El foco de esta nueva Nuremberg se desplaza hacia Douglas Kelley, psiquiatra estadounidense encargado de evaluar a los prisioneros del alto mando del Tercer Reich, y particularmente hacia su relación con Hermann Göring, figura clave del régimen y mano derecha de Hitler. La película propone así un duelo dialéctico entre ambos, entre el intento de comprender y la tentación de justificar. Kelley busca desentrañar qué (si es que hay algo) diferenciaba a aquellos hombres del resto del mundo; la película, en cambio, parece menos interesada en responder esa pregunta que en subrayar su condena.
Desde sus primeros minutos, Nuremberg exhibe una dirección de arte preciosista, celosamente cuidada. Sin embargo, esa pulcritud termina jugando en su contra: la fotografía, excesivamente estilizada, subraya el artificio y distancia emocionalmente al espectador. Las secuencias retrospectivas —concebidas como flashbacks informativos— resultan anacrónicas y pobremente filmadas, anacrónicas tanto en tono como en ejecución, convirtiéndose en algunos de los momentos más débiles del conjunto.

Ahí se revela el núcleo problemático de esta propuesta de Nuremberg: un ejercicio demasiado formal y correcto, pero esencialmente efectista. Vanderbilt recurre a los recursos más reconocibles del drama histórico sin aportar una verdadera propuesta, ni estética ni narrativa. El discurso adopta una cariz panfletario que, paradójicamente, debilita el conflicto. El dilema central —si el proceder de los altos mandos puede analizarse bajo la lógica militar o si trasciende cualquier marco justificable— apenas se roza. El resultado del juicio nunca está en duda; la única incógnita es la mecánica del veredicto.
El retrato de Göring intenta construir una cierta simpatía —o al menos fascinación—, pero no alcanza la complejidad moral necesaria para generar un conflicto genuino en Kelley. Simpatía en lugar de empatía. Sin ambigüedad real, no hay tensión dramática sostenida, al nunca plantearse un verdadero dilema moral para el protagonista.

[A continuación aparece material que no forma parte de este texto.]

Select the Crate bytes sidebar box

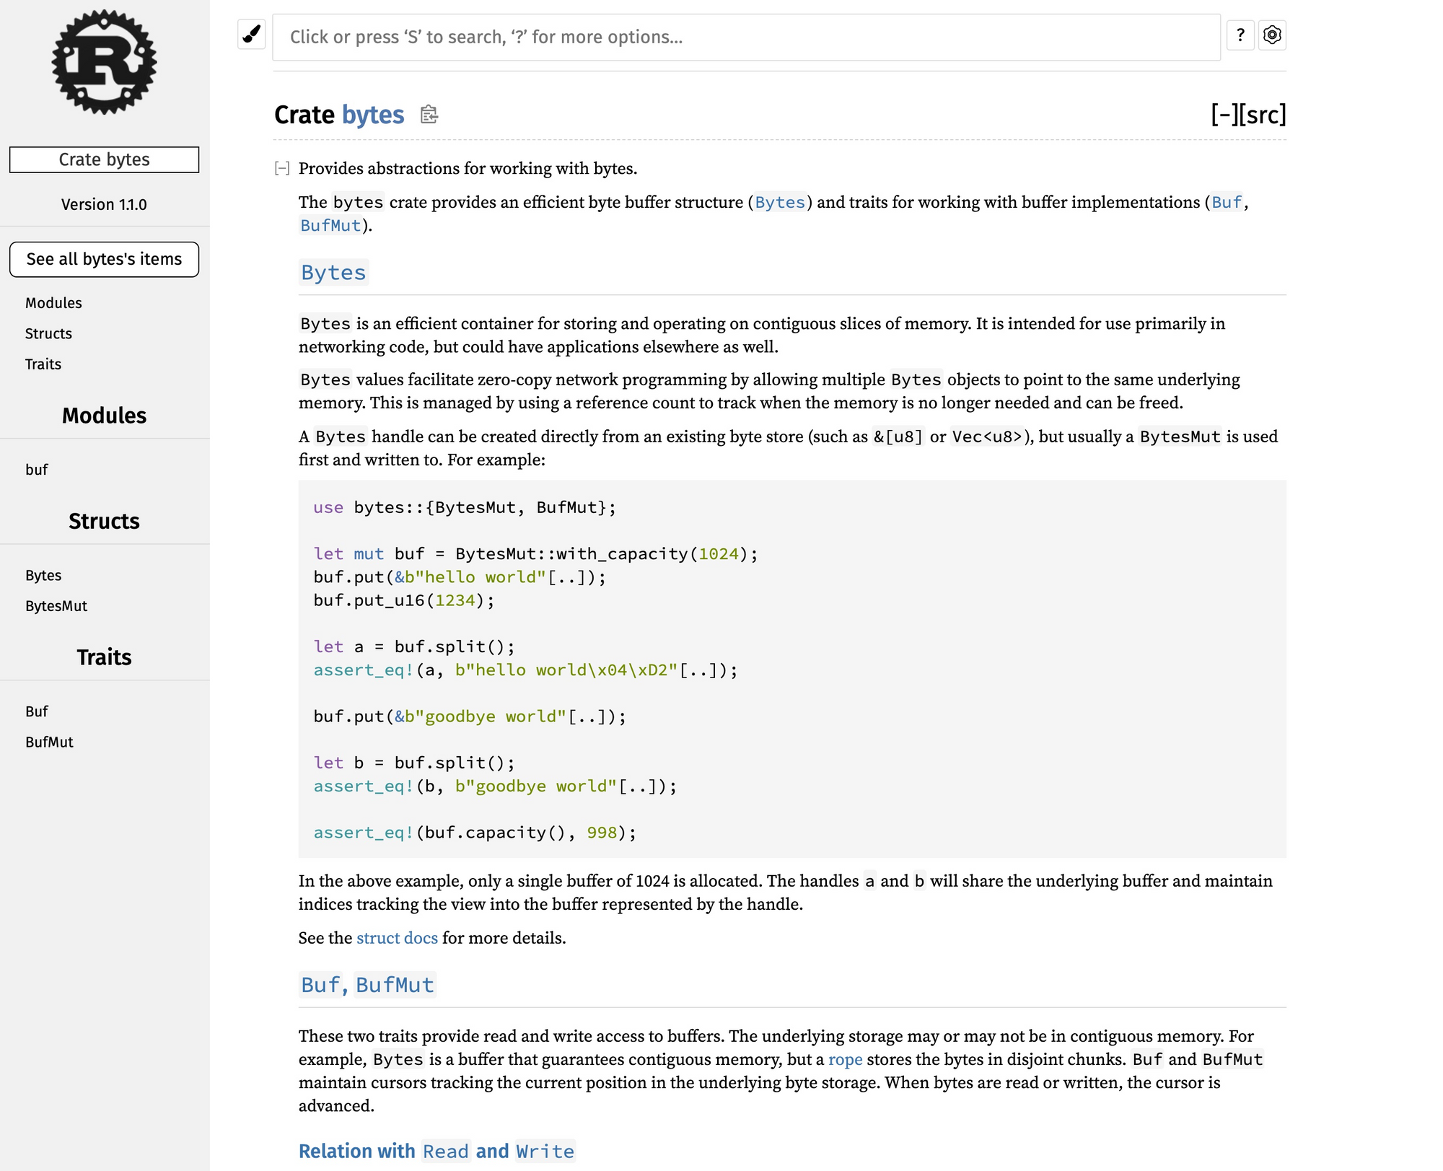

El apartado actoral en Nuremberg no escapa a los pecados. Rami Malek compone a Kelley con una intensidad que por momentos desborda hacia la sobreactuación, reforzando el trazo maniqueo del guion. Russell Crowe entrega un Göring sobrio y técnicamente sólido, aunque en las escenas culminantes parece contenido por una dirección que no le permite explorar mayores matices. Michael Shannon y John Slattery son completamente planos. Quien verdaderamente eleva el nivel es Richard E. Grant, cuya presencia dota de textura y credibilidad cada intervención, pero tristemente estas son mínimas.
En defensa de la película, debe reconocerse su eficacia como producto narrativo: es innegablemente fluida, entretenida y hará las delicias del espectador casual. Además, su epílogo insiste en un mensaje pertinente: las atrocidades no pertenecen exclusivamente al pasado. El paralelismo con ciertos climas políticos contemporáneos resulta inquietante y funciona como advertencia.

No obstante, desde una perspectiva crítica más exigente, Nuremberg se instala en la zona cómoda del cine histórico de molde: impecable en apariencia, limitada en profundidad.
Para el cinéfilo en formación, puede servir como ejercicio comparativo —una oportunidad didáctica para distinguir entre una película que problematiza la Historia y otra que, aún revestida de solemnidad, se conforma con ilustrarla, buscando “apantallar” incautos.